(Beginning of Available data)
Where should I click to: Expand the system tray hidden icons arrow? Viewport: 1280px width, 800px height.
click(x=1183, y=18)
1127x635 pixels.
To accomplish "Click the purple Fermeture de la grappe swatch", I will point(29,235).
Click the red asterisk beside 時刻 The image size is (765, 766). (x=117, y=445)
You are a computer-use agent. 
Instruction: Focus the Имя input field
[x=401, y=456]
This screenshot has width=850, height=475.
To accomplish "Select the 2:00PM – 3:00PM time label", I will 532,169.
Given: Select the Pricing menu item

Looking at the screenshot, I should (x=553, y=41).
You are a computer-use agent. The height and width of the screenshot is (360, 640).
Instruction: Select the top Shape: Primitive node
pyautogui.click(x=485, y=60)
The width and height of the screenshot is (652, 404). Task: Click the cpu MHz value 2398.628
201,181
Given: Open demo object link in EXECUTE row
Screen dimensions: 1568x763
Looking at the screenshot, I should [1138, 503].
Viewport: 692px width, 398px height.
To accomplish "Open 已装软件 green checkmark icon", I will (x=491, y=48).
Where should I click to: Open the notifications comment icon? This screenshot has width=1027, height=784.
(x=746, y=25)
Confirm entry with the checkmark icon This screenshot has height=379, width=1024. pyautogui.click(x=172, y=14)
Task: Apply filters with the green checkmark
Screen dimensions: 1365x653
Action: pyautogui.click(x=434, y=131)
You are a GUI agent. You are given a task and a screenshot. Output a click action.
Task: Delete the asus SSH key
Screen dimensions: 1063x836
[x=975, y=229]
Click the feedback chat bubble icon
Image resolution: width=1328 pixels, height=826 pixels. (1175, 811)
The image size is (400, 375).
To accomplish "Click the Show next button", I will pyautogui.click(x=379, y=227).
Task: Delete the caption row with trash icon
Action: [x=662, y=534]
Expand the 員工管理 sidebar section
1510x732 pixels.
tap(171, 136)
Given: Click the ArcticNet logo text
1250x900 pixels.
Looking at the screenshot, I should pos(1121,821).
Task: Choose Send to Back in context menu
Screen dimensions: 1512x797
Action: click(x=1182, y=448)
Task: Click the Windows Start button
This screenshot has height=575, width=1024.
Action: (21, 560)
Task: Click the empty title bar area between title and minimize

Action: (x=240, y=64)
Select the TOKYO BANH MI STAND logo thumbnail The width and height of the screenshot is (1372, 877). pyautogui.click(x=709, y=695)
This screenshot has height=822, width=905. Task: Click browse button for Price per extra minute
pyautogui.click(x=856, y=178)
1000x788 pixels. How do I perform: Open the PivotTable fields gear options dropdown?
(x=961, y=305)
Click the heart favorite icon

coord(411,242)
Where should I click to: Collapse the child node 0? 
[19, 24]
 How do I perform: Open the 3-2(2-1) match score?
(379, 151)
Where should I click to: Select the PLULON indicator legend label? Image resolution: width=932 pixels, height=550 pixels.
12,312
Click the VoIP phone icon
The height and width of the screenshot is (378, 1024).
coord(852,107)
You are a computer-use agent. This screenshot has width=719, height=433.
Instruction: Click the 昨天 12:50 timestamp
(End of Available data)
=== What is needed ===
Find all lines holding the word "logo" in the records above and copy them.

=== Reply to the exercise ===
Given: Click the ArcticNet logo text
Select the TOKYO BANH MI STAND logo thumbnail The width and height of the screenshot is (1372, 877). pyautogui.click(x=709, y=695)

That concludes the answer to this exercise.